As a lover of football history, I enjoy writing about the evolution of the game and examining statistical achievements from a historical perspective. I’m also fond of looking at the progression of career records, as doing so can often give us a glimpse into the progression of the game itself. I’ve previously written about the history of the passing touchdowns, passing yards, and receptions records. Today, I’ll focus on the storied history of the carer rushing touchdowns record.
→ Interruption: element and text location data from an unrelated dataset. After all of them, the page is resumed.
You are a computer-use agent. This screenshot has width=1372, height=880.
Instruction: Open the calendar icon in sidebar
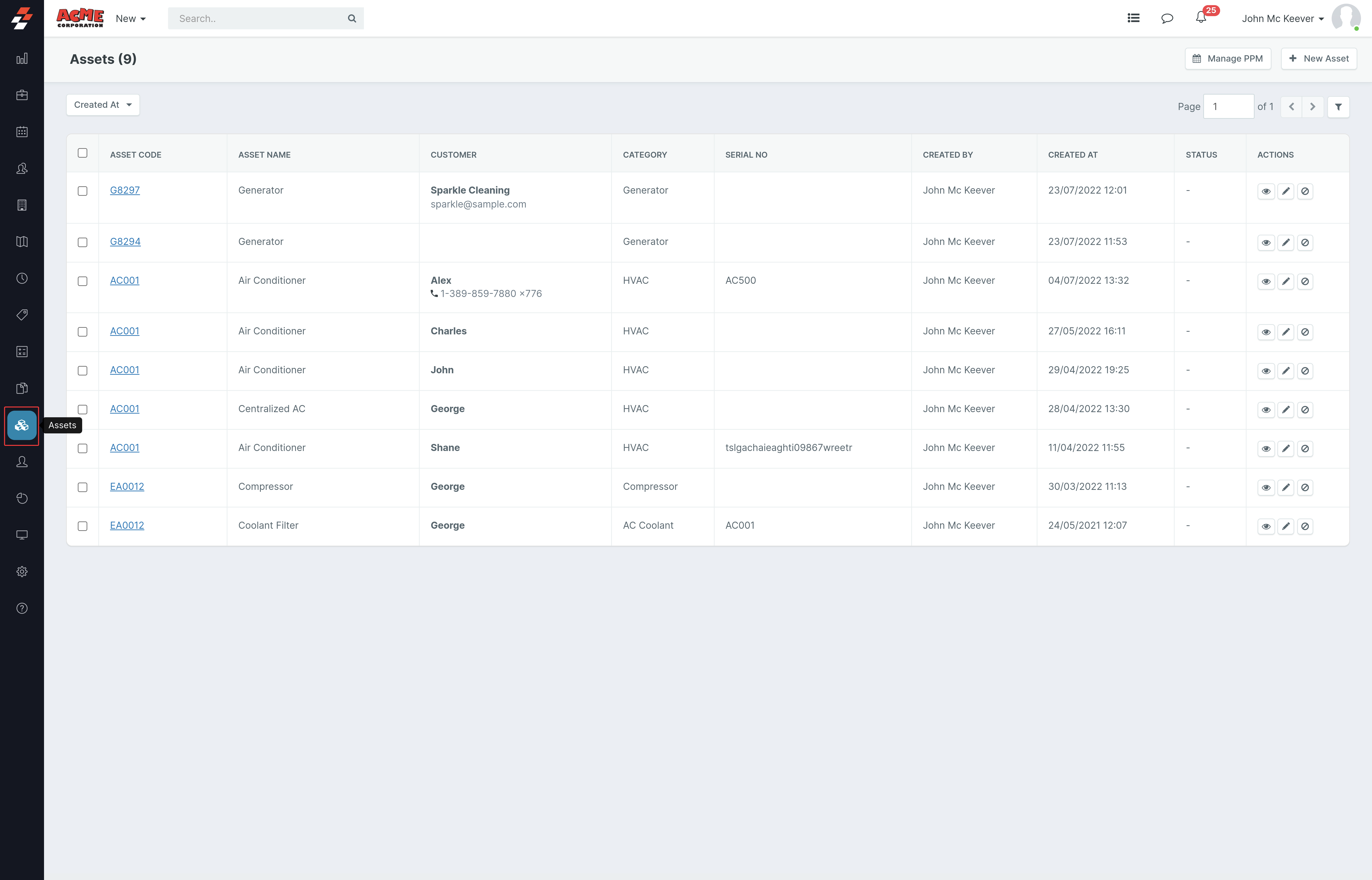(x=22, y=132)
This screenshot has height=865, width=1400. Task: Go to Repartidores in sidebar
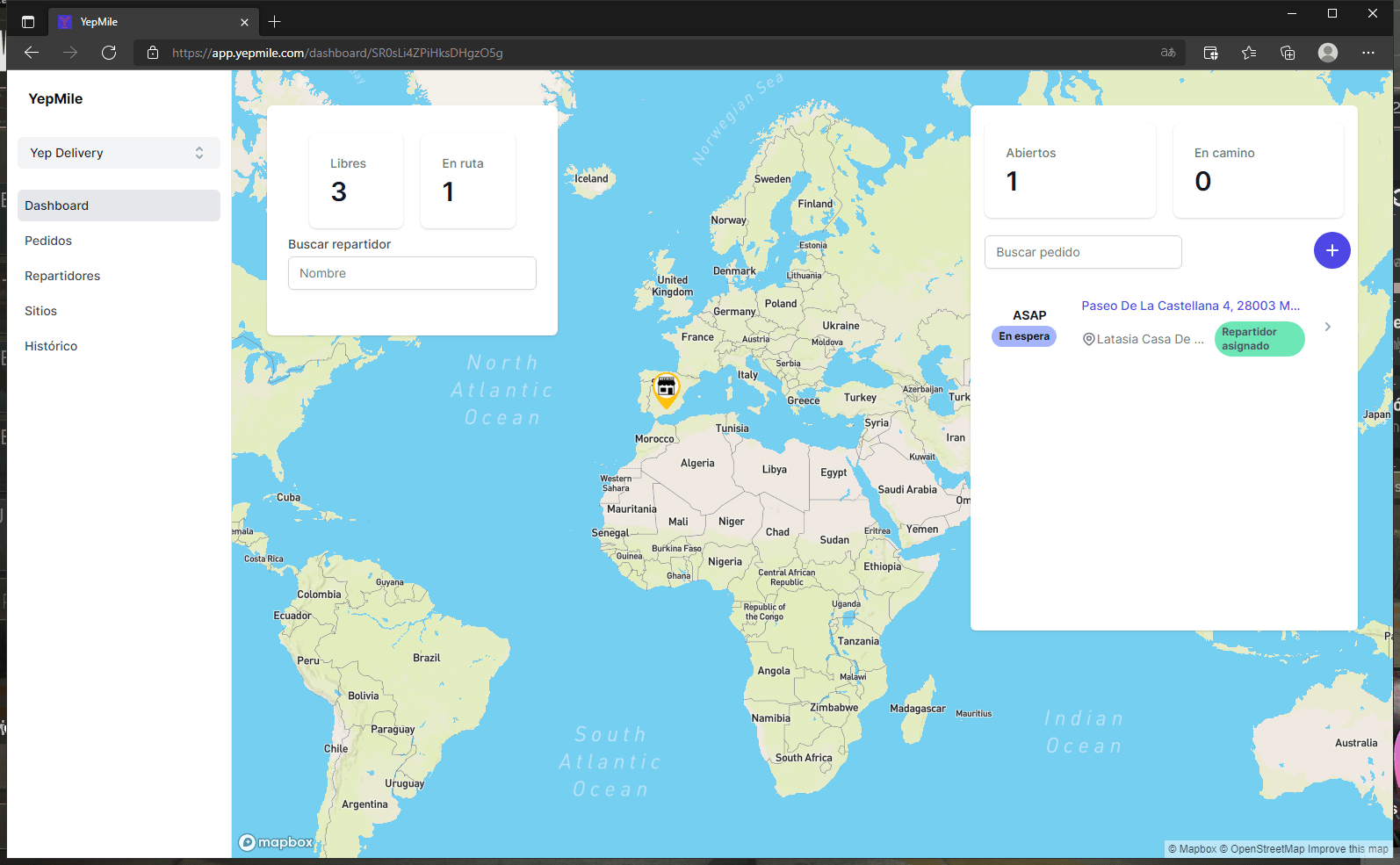[62, 276]
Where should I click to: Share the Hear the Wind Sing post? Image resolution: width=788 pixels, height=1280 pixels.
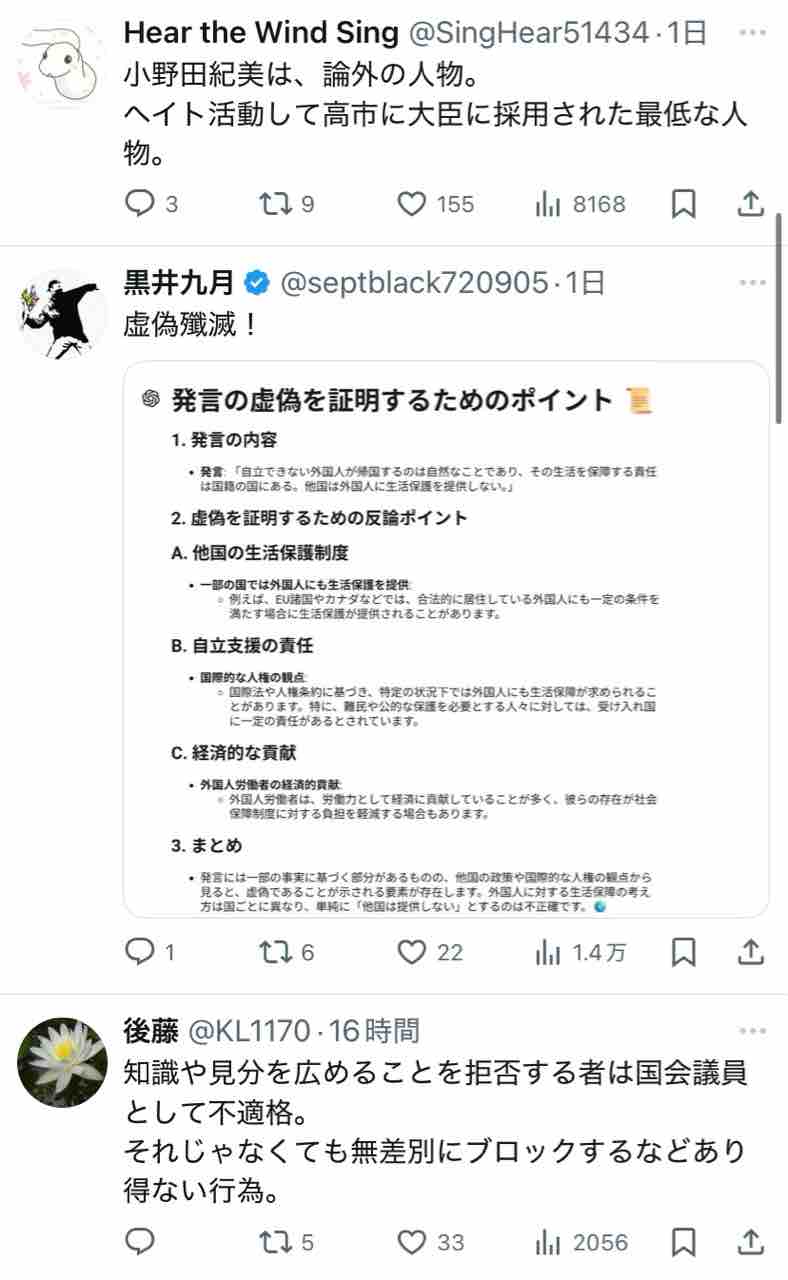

The first ever Football Sunday in league history occurred on September 26, 1920.1 Rock Island Independents back Eddie Novak scored the first touchdown on a ten yard rush, but that was in the day before official stats. We have to move twelve years from that point till we find a full season with officially recorded stats. Note that, while the NFL does not recognize as official most records prior to 1932, it does recognize touchdowns; whether or not the league is correct in doing so is beyond the scope of this article. My aim is to begin in 1932, but to use the numbers the league recognizes for its first rushing touchdown king, Ernie Nevers. Without further ado…

Running Backs to Hold the Career Rushing Touchdowns Record

Ernie Nevers (16 years, 1 month as official record-holder)

ernie neversNevers is perhaps most known for holding the single game scoring record; his six rushing touchdowns and four extra points gave him all forty of the Cardinals’ points in a 1929 victory over the Bears. Those six touchdowns on the ground composed half of his scores that year, and nearly 16 percent of his career touchdowns. He retired after the 1931 season, having played five years as a pro and rushed for 38 touchdowns.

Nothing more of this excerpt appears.